Here, we applied several types of supervised algorithms to get the best accuracy of our model.

from sklearn.linear_model import LinearRegression
from sklearn.neighbors import KNeighborsRegressor
from sklearn.ensemble import RandomForestRegressor
from sklearn.tree import DecisionTreeRegressor
predict(DecisionTreeRegressor(),0)
predict(LinearRegression(),0)
predict(KNeighborsRegressor(),0)

How to Cross Validate your model

We have hyper-tuned our model. For this, we took into account the following steps

1. Choose the following method for hyperparameter tuning

a.RandomizedSearchCV --> Fast way to Hypertune model

b.GridSearchCV--> Slow way to hyper tune my model

2. Assign hyperparameters in form of a dictionary

3. Fit the model

4. Check best parameters and the best score

from sklearn.model_selection import RandomizedSearchCV
# Number of trees in random forest
n_estimators=[int(x) for x in np.linspace(start=100,stop=1200,num=6)]

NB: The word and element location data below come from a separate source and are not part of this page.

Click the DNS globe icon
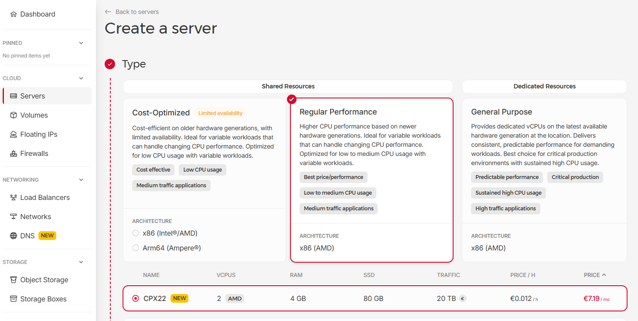The image size is (638, 321). [14, 236]
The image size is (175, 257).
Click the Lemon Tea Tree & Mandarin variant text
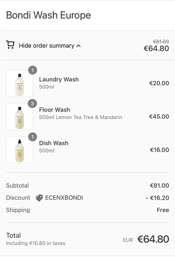click(x=89, y=117)
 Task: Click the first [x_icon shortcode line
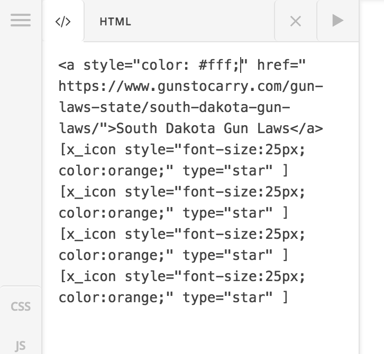182,150
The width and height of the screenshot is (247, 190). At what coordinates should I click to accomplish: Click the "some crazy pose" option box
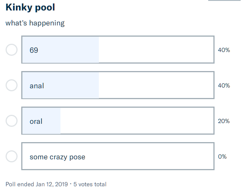(x=149, y=156)
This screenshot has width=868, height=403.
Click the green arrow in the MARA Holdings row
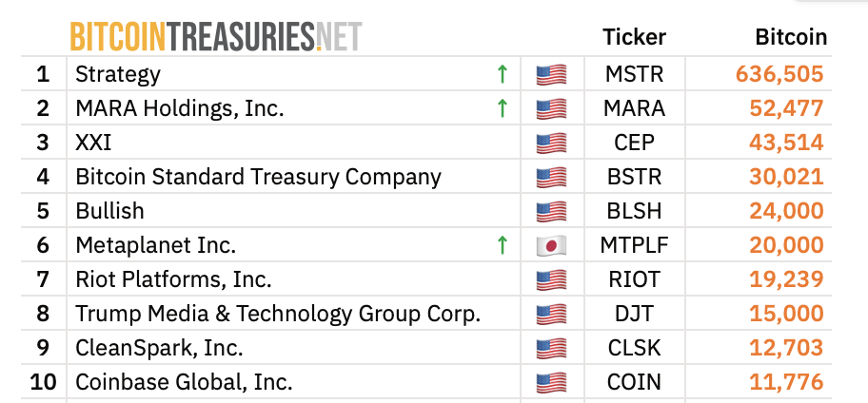503,108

# Number of features to consider at every split
max_features=['auto','sqrt']

# Maximum number of levels in tree
max_depth=[int(x) for x in np.linspace(5,30,num=4)]

# Minimum number of samples required to split a node
min_samples_split=[5,10,15,100]

Create the random grid

random_grid={
    'n_estimators':n_estimators,
    'max_features':max_features,
'max_depth':max_depth,
    'min_samples_split':min_samples_split
}
random_grid

A random search of parameters, using 3 fold cross-validation

rf_random=RandomizedSearchCV(estimator=reg_rf,param_distributions=random_grid,cv=3,verbose=2,n_jobs=-1)

Fitting our X_train, y_train dataset

rf_random.fit(X_train,y_train)
rf_random.best_params_

Predicting our X_test dataset.

prediction=rf_random.predict(X_test)

Visualizing data

sns.distplot(y_test-prediction)

Prediction score of our model.

metrics.r2_score(y_test,prediction)
metrics.mean_absolute_error(y_test,prediction)
metrics.mean_squared_error(y_test,prediction)
np.sqrt(metrics.mean_squared_error(y_test,prediction))

So, this is our model accuracy. Thank you for reading this article.